Amazon premiered Season 2 of Jack Ryan a day early (October 31). The eight-episode running plot involves the assassination of a U.S. senator in Venezuela, and Ryan (John Krasinski)'s efforts to get justice.

The signature aspect of Clancy's books is their early focus on intelligence analysis as opposed to action-oriented operations work. As the books progressed, Ryan rose in the ranks, becoming both something an action hero and the highest executive in the land, President of the United States.

Season 2 similarly promotes Ryan as his Season 1 frenemy Jim Greer (Wendell Pierce) is shown to have a debilitating heart condition. (In the books, Greer succumbed to cancer, elevating Ryan to his position.) Also, black ops specialist Matice (John Hogganaker), functionally equivalent to book character John Clark (played by Willem Dafoe in 1994's Clear and Present Danger and Liev Schreiber in 2002's The Sum of All Fears), is killed when a mission goes awry.

The latter particularly moves Ryan into more of an action role than I think he's meant to have. Ryan's thoughtfulness and morality show best when he's balanced by operators, not when he is an operator. Season 2 has him not just taking initiative, but manipulating the system so he can do what he wants despite contrary orders. He essentially burns his new boss (Michael Kelly)'s career in the process.
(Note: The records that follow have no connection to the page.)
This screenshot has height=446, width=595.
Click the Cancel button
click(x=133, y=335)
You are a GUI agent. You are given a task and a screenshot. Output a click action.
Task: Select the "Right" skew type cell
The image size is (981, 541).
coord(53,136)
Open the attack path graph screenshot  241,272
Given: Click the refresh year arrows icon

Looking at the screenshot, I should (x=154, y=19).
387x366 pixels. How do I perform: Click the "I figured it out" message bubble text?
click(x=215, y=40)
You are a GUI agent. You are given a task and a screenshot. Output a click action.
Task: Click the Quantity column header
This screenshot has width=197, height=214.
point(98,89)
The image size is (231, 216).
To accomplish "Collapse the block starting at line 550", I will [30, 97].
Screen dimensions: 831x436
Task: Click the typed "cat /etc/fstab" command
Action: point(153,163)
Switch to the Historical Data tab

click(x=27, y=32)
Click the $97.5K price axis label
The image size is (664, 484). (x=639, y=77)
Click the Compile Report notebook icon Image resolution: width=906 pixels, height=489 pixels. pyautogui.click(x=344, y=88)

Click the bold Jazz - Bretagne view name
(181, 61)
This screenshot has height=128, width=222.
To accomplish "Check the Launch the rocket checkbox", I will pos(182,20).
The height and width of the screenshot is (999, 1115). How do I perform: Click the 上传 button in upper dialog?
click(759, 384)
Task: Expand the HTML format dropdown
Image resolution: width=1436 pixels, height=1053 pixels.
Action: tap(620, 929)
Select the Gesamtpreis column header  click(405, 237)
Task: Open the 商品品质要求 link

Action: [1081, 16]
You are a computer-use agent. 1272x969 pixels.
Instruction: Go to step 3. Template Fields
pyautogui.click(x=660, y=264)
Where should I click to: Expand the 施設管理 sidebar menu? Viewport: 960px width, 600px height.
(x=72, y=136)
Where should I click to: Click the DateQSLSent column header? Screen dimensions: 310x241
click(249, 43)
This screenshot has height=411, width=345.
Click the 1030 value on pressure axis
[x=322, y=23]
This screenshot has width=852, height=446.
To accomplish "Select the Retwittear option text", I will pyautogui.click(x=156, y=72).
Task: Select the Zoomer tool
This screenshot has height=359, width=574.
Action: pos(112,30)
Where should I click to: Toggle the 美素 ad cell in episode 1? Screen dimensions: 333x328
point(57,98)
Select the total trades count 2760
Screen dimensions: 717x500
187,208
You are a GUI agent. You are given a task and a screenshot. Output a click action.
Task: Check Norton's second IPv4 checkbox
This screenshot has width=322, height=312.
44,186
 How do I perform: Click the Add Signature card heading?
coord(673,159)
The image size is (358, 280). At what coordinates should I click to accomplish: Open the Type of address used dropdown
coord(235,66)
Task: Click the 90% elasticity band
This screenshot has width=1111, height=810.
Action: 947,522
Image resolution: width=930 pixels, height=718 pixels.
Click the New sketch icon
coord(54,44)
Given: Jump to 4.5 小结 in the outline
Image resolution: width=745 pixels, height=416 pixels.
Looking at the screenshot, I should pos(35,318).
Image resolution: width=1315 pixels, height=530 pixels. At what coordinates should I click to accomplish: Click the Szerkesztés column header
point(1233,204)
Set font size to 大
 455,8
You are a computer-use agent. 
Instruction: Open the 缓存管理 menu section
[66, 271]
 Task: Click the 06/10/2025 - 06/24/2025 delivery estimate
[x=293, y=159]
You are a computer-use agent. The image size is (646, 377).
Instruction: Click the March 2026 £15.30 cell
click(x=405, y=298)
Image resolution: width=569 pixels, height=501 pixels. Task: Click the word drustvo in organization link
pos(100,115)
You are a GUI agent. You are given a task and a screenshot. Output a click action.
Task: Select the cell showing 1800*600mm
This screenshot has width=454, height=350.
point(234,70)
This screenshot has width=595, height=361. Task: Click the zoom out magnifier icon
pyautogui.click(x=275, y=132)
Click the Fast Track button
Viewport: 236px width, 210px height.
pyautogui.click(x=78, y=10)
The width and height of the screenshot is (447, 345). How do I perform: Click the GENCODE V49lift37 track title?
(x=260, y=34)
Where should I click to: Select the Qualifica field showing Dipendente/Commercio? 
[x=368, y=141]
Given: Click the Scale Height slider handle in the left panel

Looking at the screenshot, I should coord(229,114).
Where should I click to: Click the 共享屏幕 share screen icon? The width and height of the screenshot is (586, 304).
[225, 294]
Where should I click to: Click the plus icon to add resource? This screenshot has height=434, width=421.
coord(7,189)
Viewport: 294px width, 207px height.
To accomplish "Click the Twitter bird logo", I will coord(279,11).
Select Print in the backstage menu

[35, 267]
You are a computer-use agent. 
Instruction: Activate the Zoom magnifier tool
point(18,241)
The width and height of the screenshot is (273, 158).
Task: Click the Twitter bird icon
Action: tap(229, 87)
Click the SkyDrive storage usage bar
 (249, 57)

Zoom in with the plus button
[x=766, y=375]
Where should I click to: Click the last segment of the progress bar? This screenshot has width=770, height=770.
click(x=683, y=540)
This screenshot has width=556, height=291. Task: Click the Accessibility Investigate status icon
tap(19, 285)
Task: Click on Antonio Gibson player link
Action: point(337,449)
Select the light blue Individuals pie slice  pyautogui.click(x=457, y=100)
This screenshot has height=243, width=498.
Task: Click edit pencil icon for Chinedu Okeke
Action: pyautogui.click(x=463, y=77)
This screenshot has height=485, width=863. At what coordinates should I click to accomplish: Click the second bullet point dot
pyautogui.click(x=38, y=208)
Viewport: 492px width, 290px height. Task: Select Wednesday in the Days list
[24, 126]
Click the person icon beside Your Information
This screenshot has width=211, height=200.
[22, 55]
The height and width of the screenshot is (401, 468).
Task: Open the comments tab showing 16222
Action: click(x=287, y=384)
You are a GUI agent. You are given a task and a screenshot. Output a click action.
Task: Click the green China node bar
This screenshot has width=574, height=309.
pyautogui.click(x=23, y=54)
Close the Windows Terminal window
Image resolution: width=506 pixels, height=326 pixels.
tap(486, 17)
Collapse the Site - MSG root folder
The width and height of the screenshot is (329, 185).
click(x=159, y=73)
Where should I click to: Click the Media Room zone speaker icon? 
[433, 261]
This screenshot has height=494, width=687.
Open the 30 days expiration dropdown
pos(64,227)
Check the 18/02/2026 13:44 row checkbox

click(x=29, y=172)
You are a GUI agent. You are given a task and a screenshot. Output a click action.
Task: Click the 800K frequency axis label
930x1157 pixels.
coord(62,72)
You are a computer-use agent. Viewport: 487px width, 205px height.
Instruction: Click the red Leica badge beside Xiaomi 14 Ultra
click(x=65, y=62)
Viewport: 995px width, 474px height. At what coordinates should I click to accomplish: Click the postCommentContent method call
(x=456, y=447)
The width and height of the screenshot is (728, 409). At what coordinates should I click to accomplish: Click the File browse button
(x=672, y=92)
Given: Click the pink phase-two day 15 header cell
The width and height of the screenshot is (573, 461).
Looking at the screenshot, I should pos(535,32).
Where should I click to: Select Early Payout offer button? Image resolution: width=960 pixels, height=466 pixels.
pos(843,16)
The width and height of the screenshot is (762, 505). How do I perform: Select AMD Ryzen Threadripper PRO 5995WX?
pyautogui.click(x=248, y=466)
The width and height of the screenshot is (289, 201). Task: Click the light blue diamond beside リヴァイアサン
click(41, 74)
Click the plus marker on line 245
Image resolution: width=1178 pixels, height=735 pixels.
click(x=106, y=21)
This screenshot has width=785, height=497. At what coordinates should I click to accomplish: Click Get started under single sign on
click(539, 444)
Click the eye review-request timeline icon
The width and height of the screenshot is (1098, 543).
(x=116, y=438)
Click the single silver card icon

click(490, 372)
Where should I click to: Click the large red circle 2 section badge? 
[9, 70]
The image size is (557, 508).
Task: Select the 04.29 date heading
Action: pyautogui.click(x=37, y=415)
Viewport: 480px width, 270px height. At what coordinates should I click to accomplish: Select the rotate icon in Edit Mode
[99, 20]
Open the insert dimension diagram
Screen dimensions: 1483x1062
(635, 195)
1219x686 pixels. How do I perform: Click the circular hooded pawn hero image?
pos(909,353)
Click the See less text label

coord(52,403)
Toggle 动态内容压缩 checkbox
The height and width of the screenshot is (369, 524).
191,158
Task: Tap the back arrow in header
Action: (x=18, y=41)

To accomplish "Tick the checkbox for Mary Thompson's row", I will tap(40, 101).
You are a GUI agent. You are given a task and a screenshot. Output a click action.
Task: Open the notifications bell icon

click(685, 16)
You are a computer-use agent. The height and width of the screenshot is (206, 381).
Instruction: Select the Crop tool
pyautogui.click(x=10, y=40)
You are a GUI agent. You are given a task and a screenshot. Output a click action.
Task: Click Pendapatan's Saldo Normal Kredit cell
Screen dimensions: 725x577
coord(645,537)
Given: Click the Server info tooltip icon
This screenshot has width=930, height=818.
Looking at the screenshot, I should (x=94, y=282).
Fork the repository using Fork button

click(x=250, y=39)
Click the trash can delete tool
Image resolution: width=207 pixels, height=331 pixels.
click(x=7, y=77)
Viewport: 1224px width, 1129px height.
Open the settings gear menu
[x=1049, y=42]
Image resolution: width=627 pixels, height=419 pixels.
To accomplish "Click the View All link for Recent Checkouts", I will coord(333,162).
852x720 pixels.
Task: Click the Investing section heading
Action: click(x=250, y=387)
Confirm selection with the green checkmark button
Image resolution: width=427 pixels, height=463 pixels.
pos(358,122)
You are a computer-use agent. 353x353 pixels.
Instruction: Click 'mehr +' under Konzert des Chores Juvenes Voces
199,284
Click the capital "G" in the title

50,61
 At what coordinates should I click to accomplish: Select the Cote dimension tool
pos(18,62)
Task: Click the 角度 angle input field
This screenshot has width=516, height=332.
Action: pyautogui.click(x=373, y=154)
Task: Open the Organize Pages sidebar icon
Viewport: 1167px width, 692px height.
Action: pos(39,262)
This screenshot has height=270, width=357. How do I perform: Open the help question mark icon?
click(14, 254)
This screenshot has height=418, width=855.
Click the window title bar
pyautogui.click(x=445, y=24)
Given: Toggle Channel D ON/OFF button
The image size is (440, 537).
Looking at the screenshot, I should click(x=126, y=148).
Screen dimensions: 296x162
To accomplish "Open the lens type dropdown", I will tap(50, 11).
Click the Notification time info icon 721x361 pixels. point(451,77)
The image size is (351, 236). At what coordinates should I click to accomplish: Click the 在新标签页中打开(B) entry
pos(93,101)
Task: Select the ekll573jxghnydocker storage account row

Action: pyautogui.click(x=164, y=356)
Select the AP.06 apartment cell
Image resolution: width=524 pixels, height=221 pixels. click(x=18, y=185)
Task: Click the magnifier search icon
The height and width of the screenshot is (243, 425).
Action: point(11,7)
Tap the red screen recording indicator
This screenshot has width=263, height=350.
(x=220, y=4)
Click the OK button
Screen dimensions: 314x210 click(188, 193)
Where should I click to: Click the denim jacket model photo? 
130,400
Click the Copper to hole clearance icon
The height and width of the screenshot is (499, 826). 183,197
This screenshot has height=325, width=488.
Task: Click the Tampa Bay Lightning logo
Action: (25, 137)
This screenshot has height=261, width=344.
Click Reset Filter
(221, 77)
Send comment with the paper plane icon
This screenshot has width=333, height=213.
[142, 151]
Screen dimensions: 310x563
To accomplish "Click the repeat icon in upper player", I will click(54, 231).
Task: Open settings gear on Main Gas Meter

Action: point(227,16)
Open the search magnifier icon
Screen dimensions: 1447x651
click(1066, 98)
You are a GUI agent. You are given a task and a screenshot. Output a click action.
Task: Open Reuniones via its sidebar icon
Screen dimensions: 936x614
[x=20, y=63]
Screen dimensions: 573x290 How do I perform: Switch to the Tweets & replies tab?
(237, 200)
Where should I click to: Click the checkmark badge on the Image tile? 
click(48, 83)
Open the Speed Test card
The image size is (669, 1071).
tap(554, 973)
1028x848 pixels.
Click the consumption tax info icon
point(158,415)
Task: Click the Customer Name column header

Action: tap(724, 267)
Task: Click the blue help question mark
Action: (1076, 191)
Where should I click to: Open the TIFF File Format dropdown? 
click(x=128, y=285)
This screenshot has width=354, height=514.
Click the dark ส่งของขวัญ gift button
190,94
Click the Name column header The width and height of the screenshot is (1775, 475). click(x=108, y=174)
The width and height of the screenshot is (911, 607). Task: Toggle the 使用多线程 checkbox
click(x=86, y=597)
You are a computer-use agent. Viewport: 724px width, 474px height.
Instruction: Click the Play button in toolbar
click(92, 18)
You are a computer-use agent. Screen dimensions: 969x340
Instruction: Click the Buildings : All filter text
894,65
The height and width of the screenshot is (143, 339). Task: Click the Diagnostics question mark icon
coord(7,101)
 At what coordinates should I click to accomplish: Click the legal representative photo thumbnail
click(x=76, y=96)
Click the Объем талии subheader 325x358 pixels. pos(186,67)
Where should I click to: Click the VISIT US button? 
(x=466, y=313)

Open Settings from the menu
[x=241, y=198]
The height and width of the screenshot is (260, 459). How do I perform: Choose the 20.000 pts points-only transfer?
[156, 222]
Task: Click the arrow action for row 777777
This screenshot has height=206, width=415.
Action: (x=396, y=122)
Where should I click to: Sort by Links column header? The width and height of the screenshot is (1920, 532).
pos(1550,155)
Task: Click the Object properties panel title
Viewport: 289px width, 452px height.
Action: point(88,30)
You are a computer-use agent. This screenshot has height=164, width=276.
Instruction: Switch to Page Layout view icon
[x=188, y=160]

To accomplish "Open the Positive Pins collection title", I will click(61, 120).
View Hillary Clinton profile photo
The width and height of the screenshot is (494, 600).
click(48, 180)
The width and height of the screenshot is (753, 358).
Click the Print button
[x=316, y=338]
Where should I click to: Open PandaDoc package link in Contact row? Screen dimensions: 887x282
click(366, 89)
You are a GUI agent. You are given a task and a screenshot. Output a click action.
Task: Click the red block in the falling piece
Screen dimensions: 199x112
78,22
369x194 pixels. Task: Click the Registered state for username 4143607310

Again, I can't say this is unlike the books, where a 9/11-prescient kamikaze attack gives Ryan the Oval Office. However, I'll always relate better to Ryan the nontraditional everyman than to Ryan the unscathed golden boy. I haven't read through a Clancy book since 1994's Debt of Honor, featuring said kamikaze attack.

With the departure of Pierce's and Hogganaker's characters, the show will be forced to find others to check Ryan's prominence in previously-greenlit Season 3.